A collaborative team of researchers from the RIKEN Center for Interdisciplinary Theoretical and Mathematical Sciences (iTHEMS) in Japan, alongside colleagues from the University of Tokyo and the Universitat de Barcelona, has achieved a significant breakthrough in astrophysics. They recently completed the world’s first comprehensive simulations of the Milky Way, accurately representing over 100 billion stars over a period of 10,000 years. This monumental effort not only models a hundred times more stars than previous simulations but does so at a speed that is also one hundred times faster.
The innovative simulation was made possible by leveraging 7 million CPU cores, advanced machine learning algorithms, and sophisticated numerical simulations. The findings were detailed in a paper titled “The First Star-by-star N-body/Hydrodynamics Simulation of Our Galaxy Coupling with a Surrogate Model,” published in the *Proceedings of the International Conference for High Performance Computing, Networking, Storage and Analysis* (SC ’25).
Advancements in Galactic Modeling
Creating simulations that capture the dynamics of individual stars is crucial for verifying theories of galactic formation, structure, and evolution. Historically, astronomers faced significant challenges in achieving satisfactory complexity due to the numerous forces at play, including gravity, fluid dynamics, supernovae, and the effects of supermassive black holes (SMBHs). Until now, the computational power required to model such complex systems was lacking. Existing models were capped at approximately one billion solar masses, representing less than 1% of the stars in the Milky Way.

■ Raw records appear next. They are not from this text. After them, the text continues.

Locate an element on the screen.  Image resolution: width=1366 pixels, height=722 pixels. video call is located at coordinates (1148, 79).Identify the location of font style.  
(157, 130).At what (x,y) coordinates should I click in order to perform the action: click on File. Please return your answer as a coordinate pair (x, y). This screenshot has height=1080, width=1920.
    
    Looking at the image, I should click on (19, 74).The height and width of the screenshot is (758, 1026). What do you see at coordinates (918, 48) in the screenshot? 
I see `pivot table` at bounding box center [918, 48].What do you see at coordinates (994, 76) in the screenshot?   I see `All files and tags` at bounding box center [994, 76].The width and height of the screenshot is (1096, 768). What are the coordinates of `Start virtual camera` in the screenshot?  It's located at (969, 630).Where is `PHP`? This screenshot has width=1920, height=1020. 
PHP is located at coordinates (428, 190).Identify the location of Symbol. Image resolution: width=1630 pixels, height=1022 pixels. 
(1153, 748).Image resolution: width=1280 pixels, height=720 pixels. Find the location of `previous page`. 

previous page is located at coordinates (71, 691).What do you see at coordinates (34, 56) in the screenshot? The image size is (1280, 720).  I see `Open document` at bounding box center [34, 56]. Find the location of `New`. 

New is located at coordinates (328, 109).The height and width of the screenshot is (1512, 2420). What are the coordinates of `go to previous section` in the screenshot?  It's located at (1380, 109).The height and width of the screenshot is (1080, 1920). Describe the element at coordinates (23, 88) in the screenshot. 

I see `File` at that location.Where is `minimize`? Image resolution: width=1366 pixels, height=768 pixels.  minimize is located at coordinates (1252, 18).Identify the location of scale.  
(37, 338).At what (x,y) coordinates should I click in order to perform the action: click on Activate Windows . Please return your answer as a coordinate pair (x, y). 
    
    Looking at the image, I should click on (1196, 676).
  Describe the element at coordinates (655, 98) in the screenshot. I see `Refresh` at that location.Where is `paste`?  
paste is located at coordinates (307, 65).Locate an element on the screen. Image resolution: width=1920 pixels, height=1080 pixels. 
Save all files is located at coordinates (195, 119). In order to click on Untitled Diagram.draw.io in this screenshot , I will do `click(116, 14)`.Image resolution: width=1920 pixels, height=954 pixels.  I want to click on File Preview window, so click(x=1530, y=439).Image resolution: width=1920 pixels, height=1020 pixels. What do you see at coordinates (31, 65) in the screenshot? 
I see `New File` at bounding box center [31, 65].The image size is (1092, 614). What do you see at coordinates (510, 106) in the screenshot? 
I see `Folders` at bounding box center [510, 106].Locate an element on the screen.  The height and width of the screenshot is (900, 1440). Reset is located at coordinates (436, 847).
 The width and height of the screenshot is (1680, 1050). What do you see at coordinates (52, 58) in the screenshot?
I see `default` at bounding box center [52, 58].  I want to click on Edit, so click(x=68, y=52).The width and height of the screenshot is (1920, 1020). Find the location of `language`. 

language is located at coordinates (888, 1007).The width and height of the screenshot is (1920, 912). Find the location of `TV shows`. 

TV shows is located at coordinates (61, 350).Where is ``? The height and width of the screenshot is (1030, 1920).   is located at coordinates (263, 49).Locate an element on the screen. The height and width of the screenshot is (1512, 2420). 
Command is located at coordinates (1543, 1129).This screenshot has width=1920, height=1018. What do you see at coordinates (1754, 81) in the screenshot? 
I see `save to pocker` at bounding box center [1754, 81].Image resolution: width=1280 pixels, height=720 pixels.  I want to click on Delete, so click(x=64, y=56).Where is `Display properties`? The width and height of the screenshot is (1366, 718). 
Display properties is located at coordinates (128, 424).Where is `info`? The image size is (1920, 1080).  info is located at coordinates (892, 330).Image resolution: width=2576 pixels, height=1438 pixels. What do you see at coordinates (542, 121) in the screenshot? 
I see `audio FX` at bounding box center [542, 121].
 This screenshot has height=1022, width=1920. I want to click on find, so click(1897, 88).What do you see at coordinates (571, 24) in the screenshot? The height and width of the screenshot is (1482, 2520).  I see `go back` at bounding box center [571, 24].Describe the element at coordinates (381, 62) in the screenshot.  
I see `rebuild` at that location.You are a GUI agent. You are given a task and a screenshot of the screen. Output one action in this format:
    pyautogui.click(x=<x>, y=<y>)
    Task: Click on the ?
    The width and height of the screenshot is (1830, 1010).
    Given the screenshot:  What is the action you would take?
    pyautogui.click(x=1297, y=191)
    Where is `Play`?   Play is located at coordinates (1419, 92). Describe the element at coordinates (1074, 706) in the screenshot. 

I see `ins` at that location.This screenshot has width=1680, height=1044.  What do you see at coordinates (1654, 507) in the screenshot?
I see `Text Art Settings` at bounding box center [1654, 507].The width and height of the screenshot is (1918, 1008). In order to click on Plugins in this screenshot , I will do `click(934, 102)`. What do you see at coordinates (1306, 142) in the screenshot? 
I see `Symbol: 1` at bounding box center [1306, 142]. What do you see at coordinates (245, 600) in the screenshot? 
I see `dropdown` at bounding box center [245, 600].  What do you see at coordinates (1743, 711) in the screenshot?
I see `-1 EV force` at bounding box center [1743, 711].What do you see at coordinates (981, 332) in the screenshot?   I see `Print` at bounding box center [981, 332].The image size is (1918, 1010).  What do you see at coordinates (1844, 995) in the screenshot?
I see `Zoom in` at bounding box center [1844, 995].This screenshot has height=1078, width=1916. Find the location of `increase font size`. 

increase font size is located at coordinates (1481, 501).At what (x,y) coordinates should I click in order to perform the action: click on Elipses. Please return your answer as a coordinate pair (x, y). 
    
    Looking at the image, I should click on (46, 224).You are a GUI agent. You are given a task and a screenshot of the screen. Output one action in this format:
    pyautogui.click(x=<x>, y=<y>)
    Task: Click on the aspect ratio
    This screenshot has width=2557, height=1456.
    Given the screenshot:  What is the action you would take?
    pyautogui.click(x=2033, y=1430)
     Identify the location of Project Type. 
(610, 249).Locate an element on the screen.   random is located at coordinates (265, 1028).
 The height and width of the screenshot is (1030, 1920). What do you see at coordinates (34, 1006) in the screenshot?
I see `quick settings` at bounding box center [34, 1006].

Currently, simulations of galactic evolution take a considerable amount of time on state-of-the-art supercomputing systems. For instance, simulating just one million years of galactic evolution could require about 315 hours, or over thirteen days, which accounts for only 0.00007% of the Milky Way’s 13.61 billion-year age. To simulate an entire billion years would take over 36 years with current technologies, limiting astronomers to studying only large-scale events.
To overcome these limitations, the team, led by researcher Hirashima, implemented a machine learning surrogate model that optimizes resource usage. This AI-driven approach was trained on high-resolution supernova simulations, allowing it to predict the impact of these explosive events on surrounding gas and dust up to 100,000 years post-explosion. By integrating this AI model with physical simulations, the researchers successfully modeled the dynamics of a Milky Way-sized galaxy alongside small-scale stellar phenomena.
Significant Findings and Future Implications
Testing on the Fugaku and Miyabi Supercomputer Systems at RIKEN and the University of Tokyo validated the model’s effectiveness. The results indicated that the new method could simulate star resolution in galaxies containing over 100 billion stars, completing 1 million years of evolution in just 2.78 hours. This efficiency means that a full billion years of galactic history could potentially be simulated in just 115 days.
These advancements provide astronomers with a powerful tool for exploring theories regarding galactic evolution and the origins of the universe. Furthermore, they demonstrate the potential of incorporating surrogate AI models to enhance complex simulations, reducing both the time and energy demands of such computationally intensive tasks.
The implications of this research extend beyond astrophysics. The AI shortcut methodology could also facilitate complex simulations in other fields, such as meteorology, ocean dynamics, and climate science. This innovative approach marks a significant step forward in our understanding of not only the Milky Way but also the broader cosmos.